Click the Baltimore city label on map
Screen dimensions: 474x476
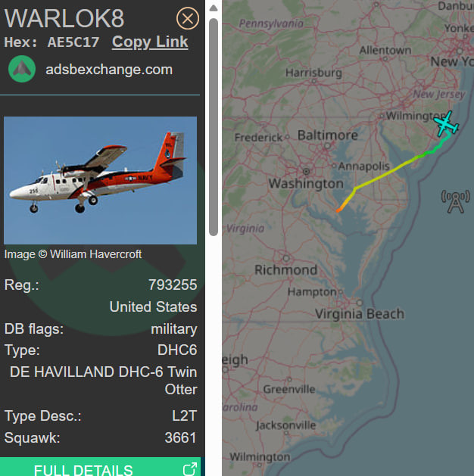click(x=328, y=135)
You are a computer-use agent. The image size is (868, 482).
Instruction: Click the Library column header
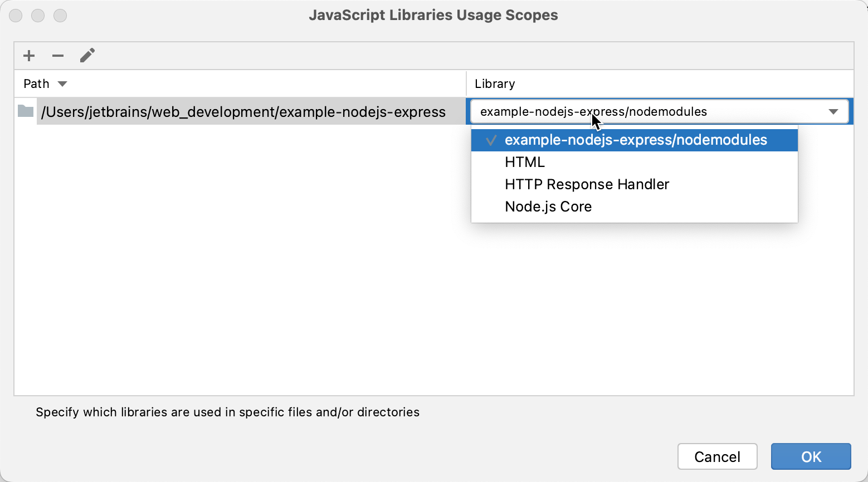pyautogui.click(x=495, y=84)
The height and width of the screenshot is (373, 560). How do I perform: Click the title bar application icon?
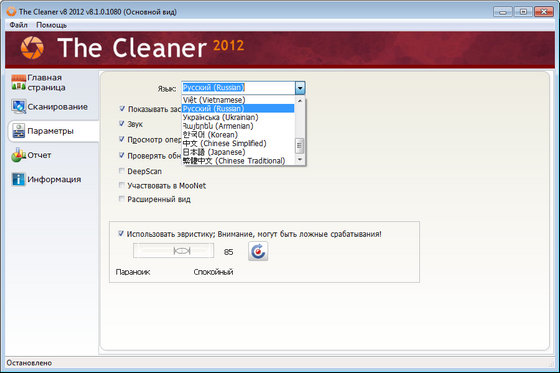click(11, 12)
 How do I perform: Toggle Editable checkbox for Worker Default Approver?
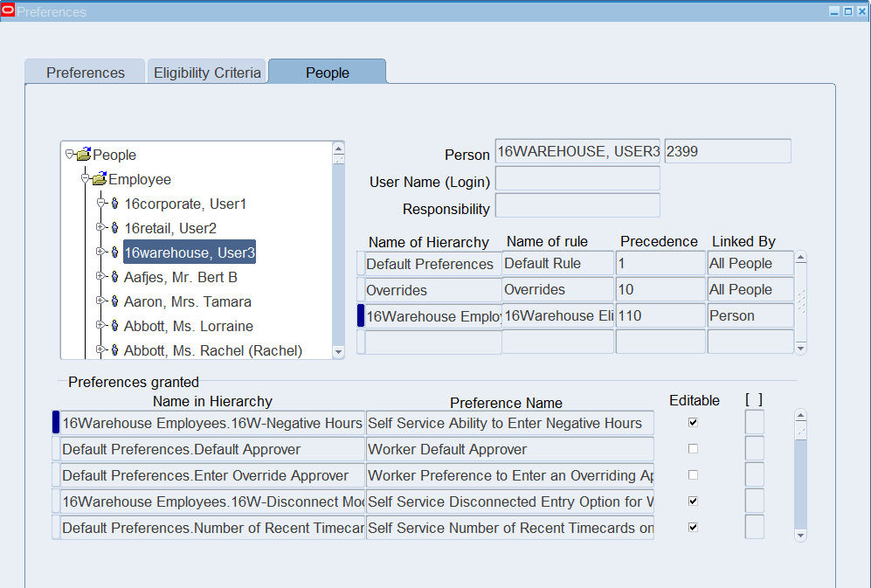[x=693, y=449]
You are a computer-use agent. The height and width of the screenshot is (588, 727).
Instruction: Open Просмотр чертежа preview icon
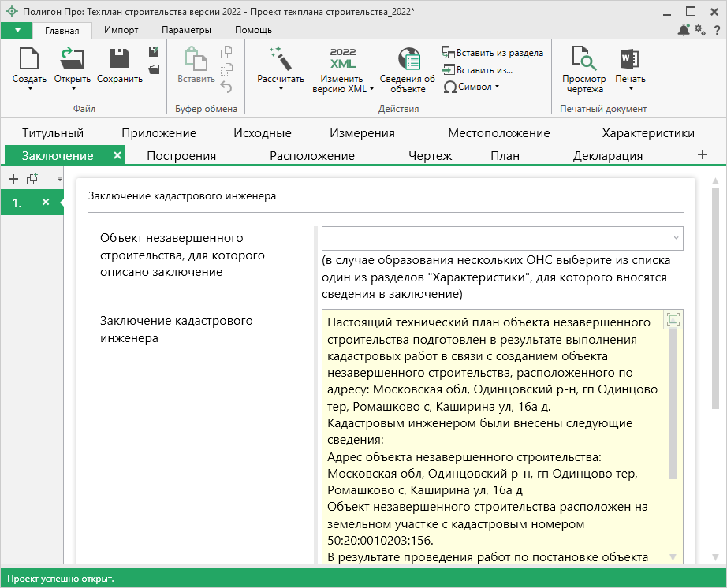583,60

==

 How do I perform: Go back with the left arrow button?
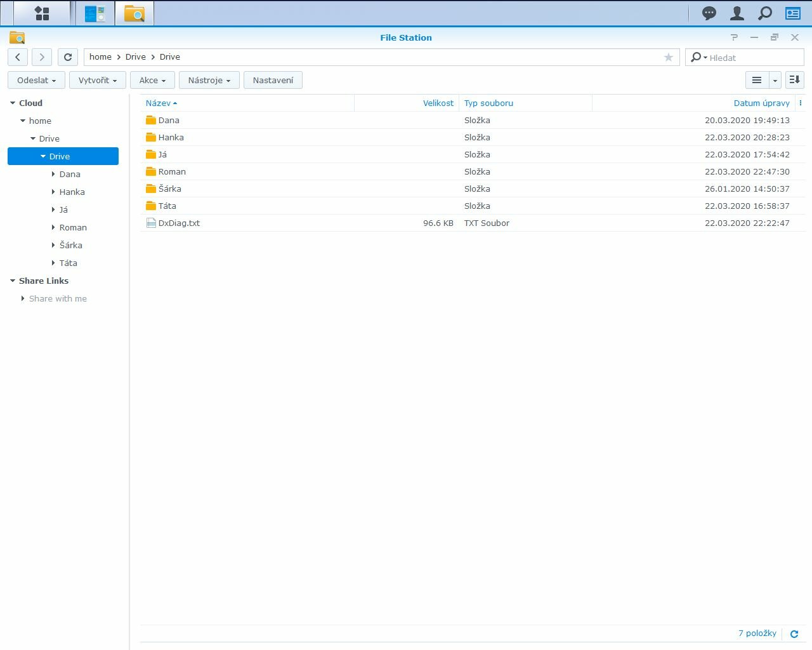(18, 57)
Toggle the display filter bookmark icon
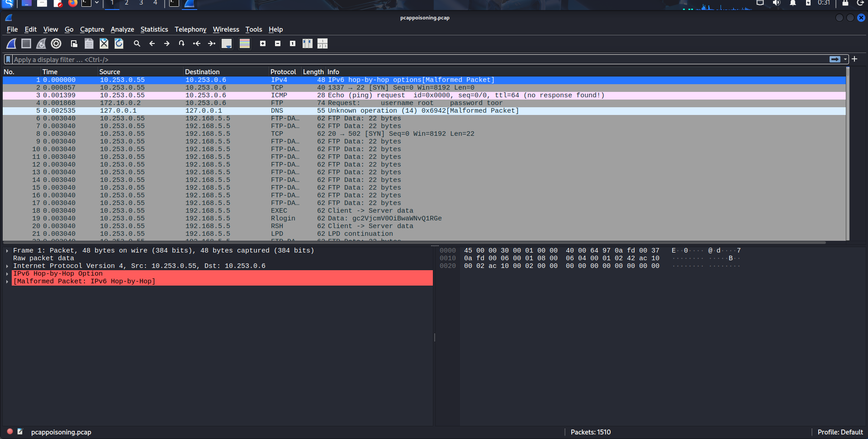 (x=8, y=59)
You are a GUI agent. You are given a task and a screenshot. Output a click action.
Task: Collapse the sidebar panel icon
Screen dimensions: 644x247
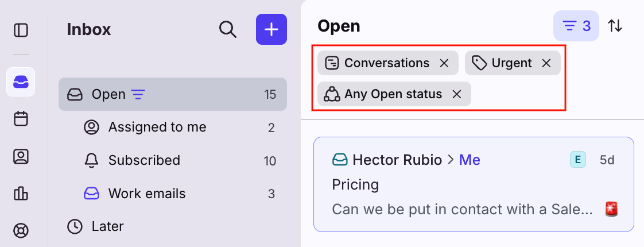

How to complete this task -
Please copy out each line of the listing above that contains the string "agent".

Answer for this exercise -
You are a computer-use agent. The image size is (868, 482).
You are a computer-use agent. The height and width of the screenshot is (588, 727).
You are a GUI agent. You are given a task and a screenshot. Output a click action.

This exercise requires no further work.